Veteran politician Frank Field has hailed cannabis oil as a “wonder drug” – and told how he has spent thousands of pounds on a private prescription.
Speaking exclusively to the Sunday Mirror, the 77-year-old Labour stalwart became the first UK politician to reveal he was using medicinal cannabis.
He said he turned to CBD – currently at the centre of a fierce debate in Parliament – to ease “crippling” pain from a slipped disc.
Mr Field, who was an MP for 40 years, paid £2,200 for a three-month supply of Bedrolite, which you take by putting droplets on your tongue.
And he has urged PM Boris Johnson : “Make this wonder drug available on the NHS.”
Mr Field said: “I never thought that when I was campaigning for young children to get access to the drug to change their lives that I’d end up needing it myself so badly.”
Mr Field turned to the drug after traditional painkillers left him bedbound with sickness last December.
His prescription of Bedrolite contains less than 0.1 per cent of THC, the chemical in cannabis that produces a high. It contains nine per cent of CBD, the chemical with medical benefits.
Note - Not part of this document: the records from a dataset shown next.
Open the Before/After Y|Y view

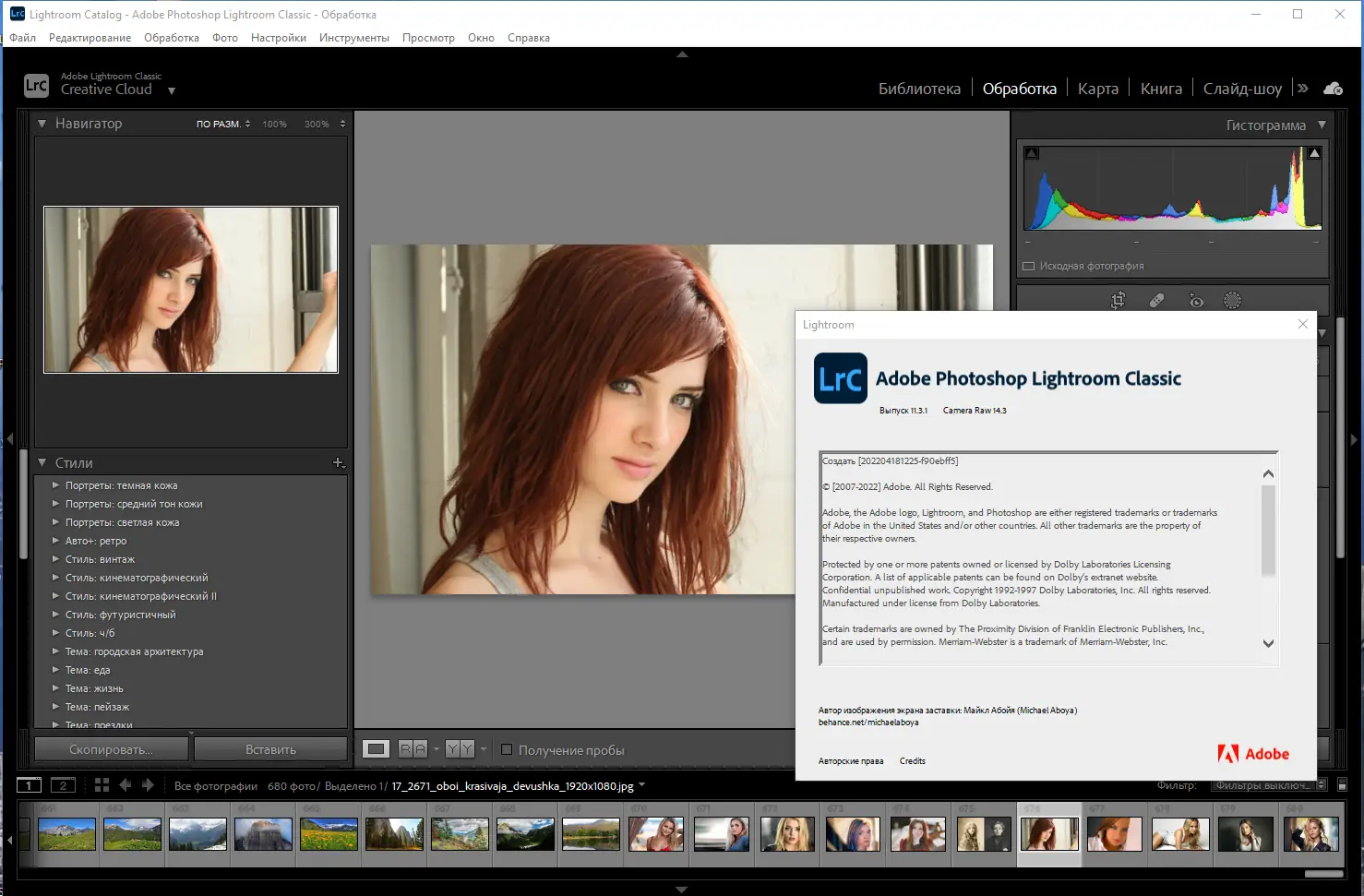(459, 749)
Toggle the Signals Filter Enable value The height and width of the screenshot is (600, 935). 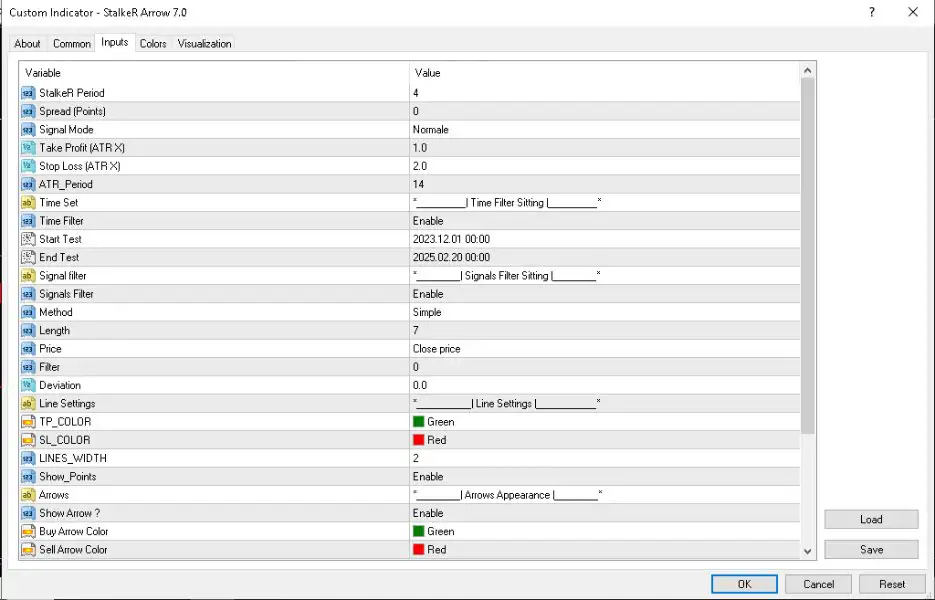pyautogui.click(x=428, y=294)
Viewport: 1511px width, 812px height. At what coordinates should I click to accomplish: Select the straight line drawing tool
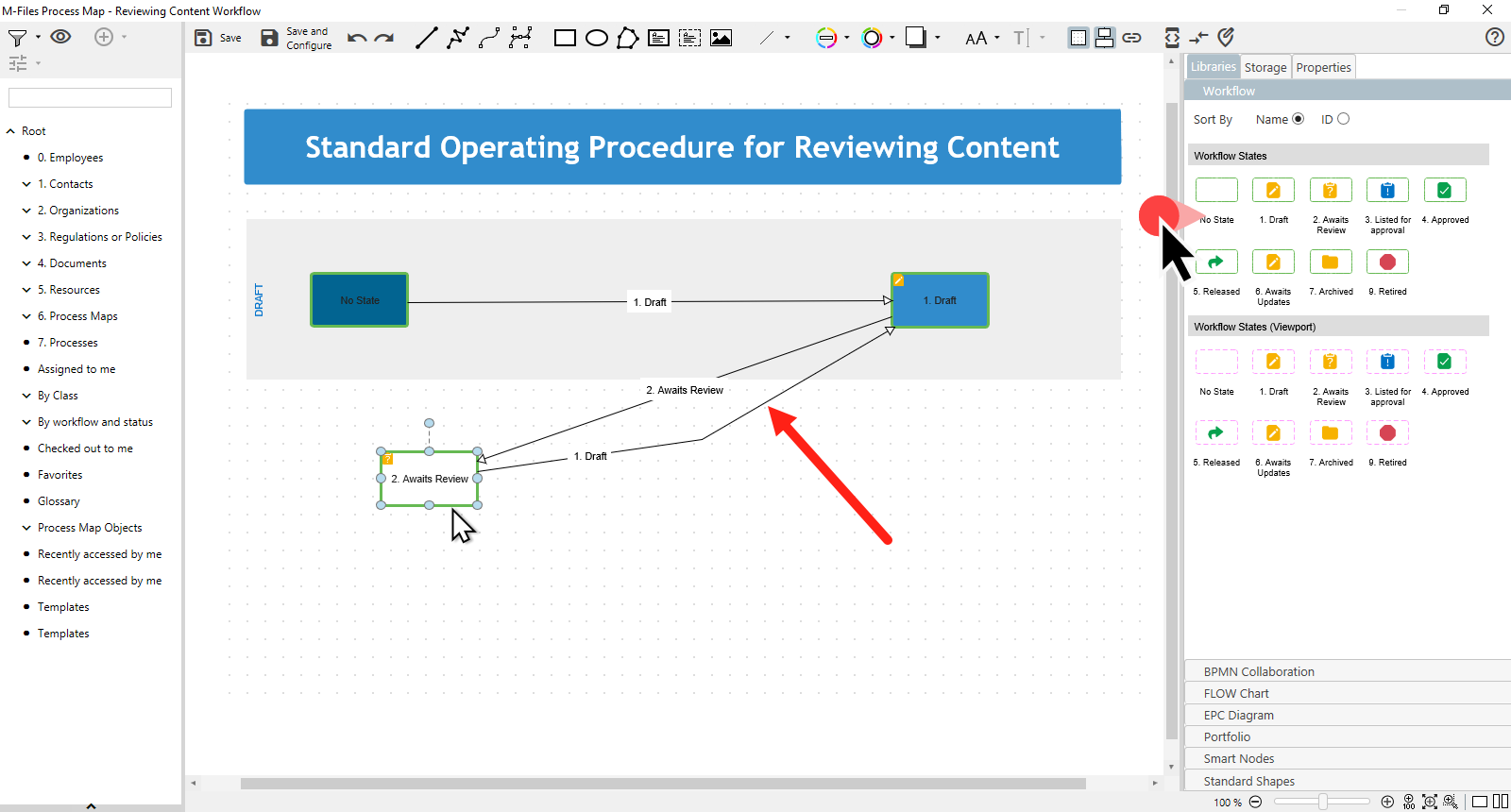427,38
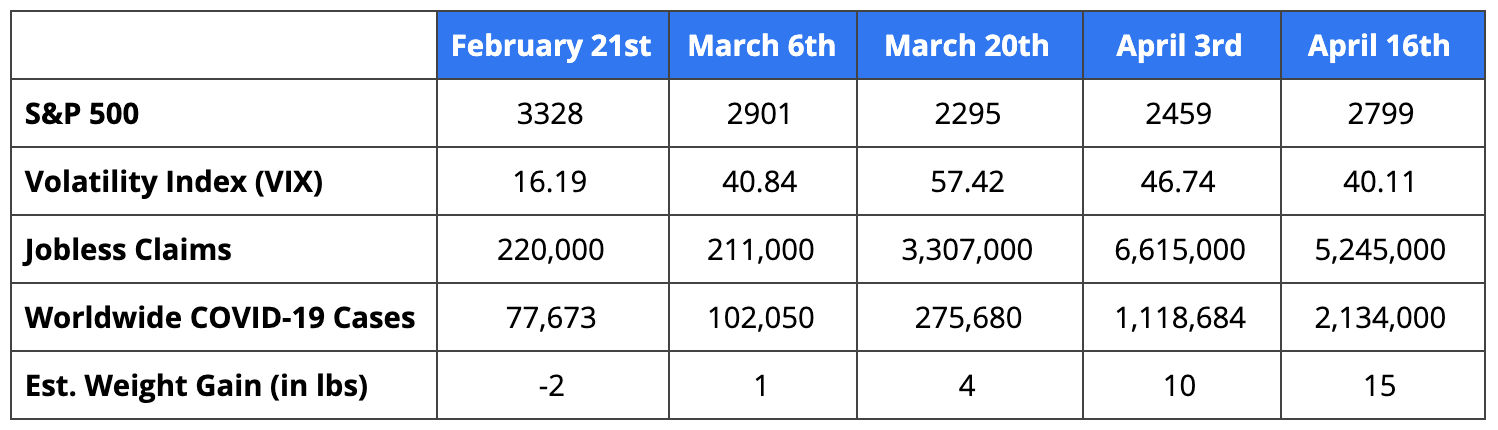The image size is (1498, 430).
Task: Select the April 3rd column header
Action: click(x=1180, y=45)
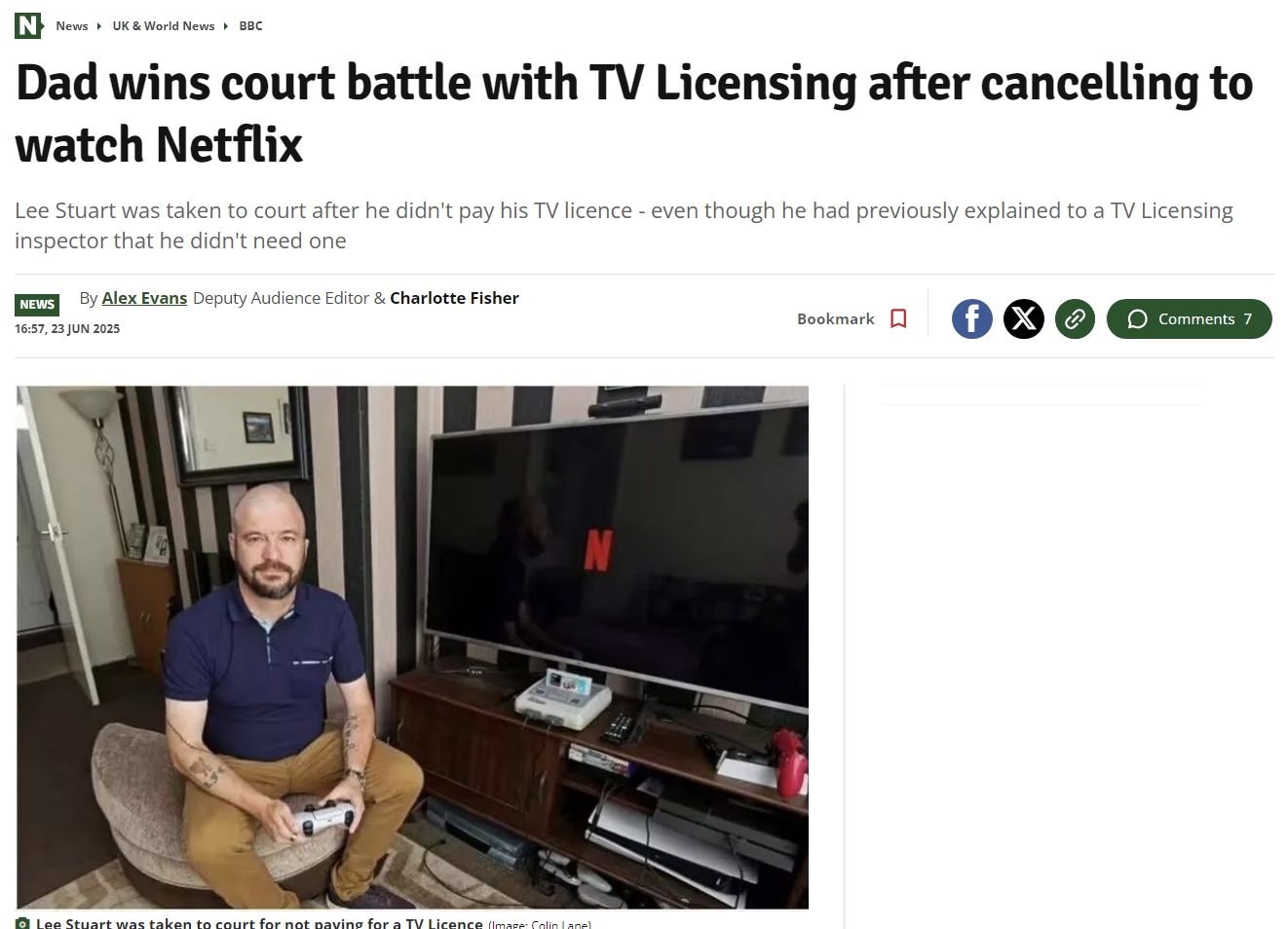The height and width of the screenshot is (929, 1288).
Task: Click the article headline text
Action: (x=634, y=113)
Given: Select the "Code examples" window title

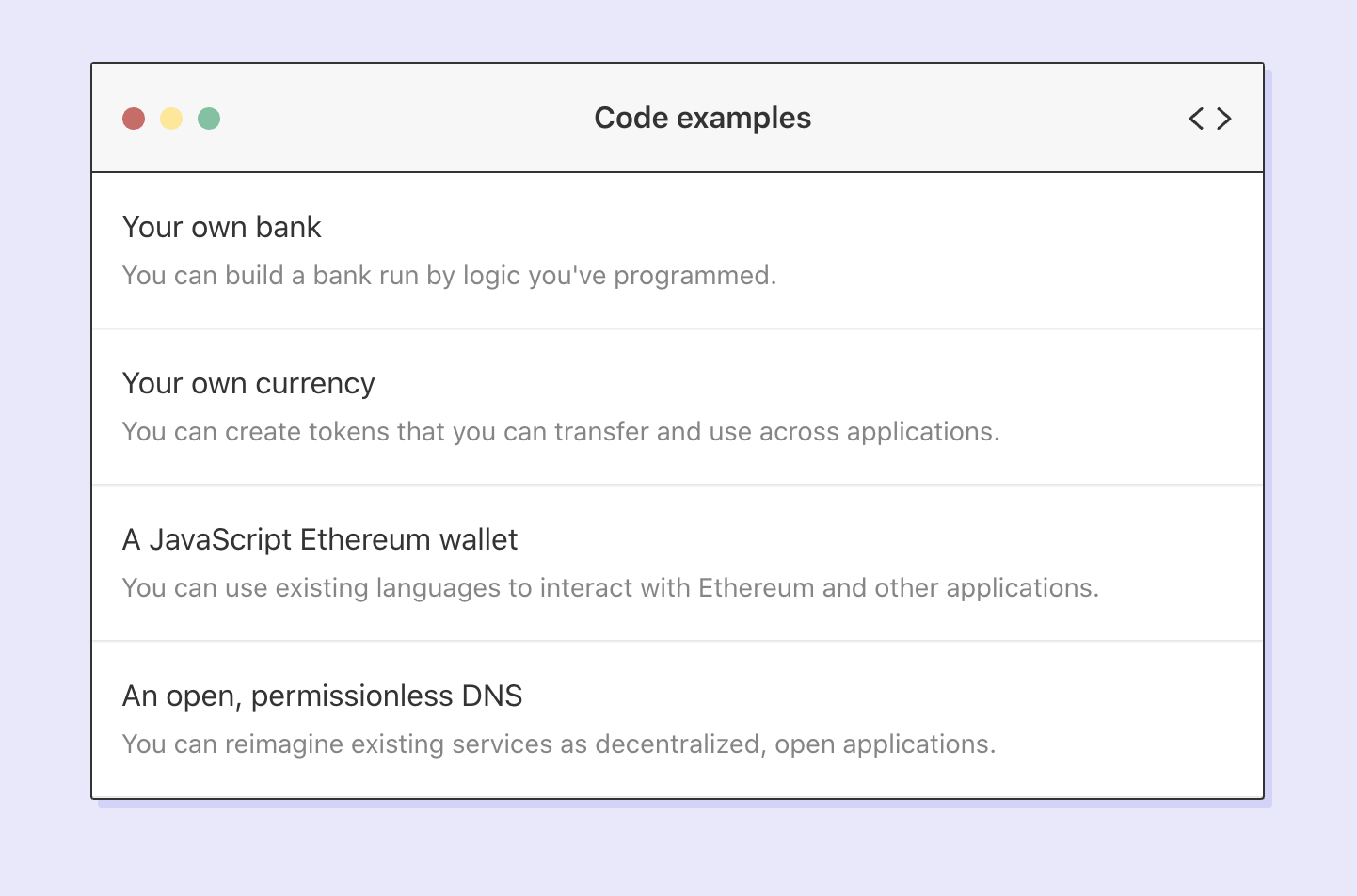Looking at the screenshot, I should pos(702,119).
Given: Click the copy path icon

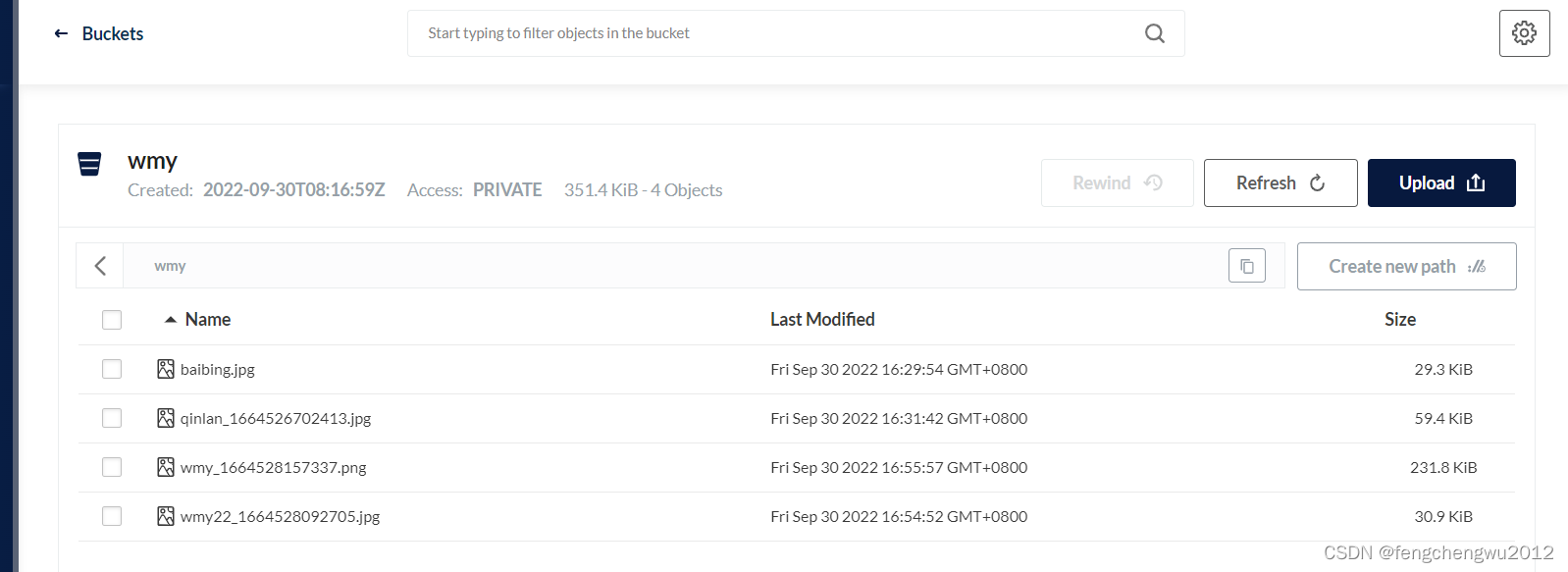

Medicinal cannabis was legalised in 2018. But since then only a handful of NHS prescriptions have been made – leaving patients to go private at huge cost or buy black market supplies.
Campaigners claim as many as 1.4 million Brits do so to treat epilepsy, multiple sclerosis and chronic pain. The law change came following campaigns by the families of epileptic children Alfie Dingley and Billy Caldwell.
Billy’s mum Charlotte said their lives were “on a cliff edge” over access to cannabis. But Mr Field has urged Government officials to make cannabis products easier to get on the NHS.
He said: “I was introduced to a doctor who can prescribe medicinal cannabis. I took the prescription to Boots, who handed it back to me like I had handed them some dog dirt. It was held at the very corners and they said, ‘You’ll have to go to a private chemist’.
“I’m lucky because I have savings but I know of mothers who are selling their homes to get their children this.
“It’s wrong when people who are trying to get cannabis for medical purposes find themselves breaking the law.”
Official figures confirm that in the first eight months of it being legalised, just 12 prescriptions were issued for cannabis medicines. Mr Field added: “I hope to have a meeting with Boris Johnson. I want GPs to feel they are supported in making prescriptions.”
Ms Caldwell, who is still forced to privately fund the £2,000-a-month medication for her son, said she hoped Mr Field’s intervention “would help make NHS access easier”.
Cannabis campaigner Baroness Molly Meacher said: “Voices like Mr Field’s are important. His words are powerful.”
Baroness Meacher added there were “many conditions” medicinal cannabis can be used for.
Supporters claim that these include Alzheimer’s, cancer, Crohn’s disease and anorexia.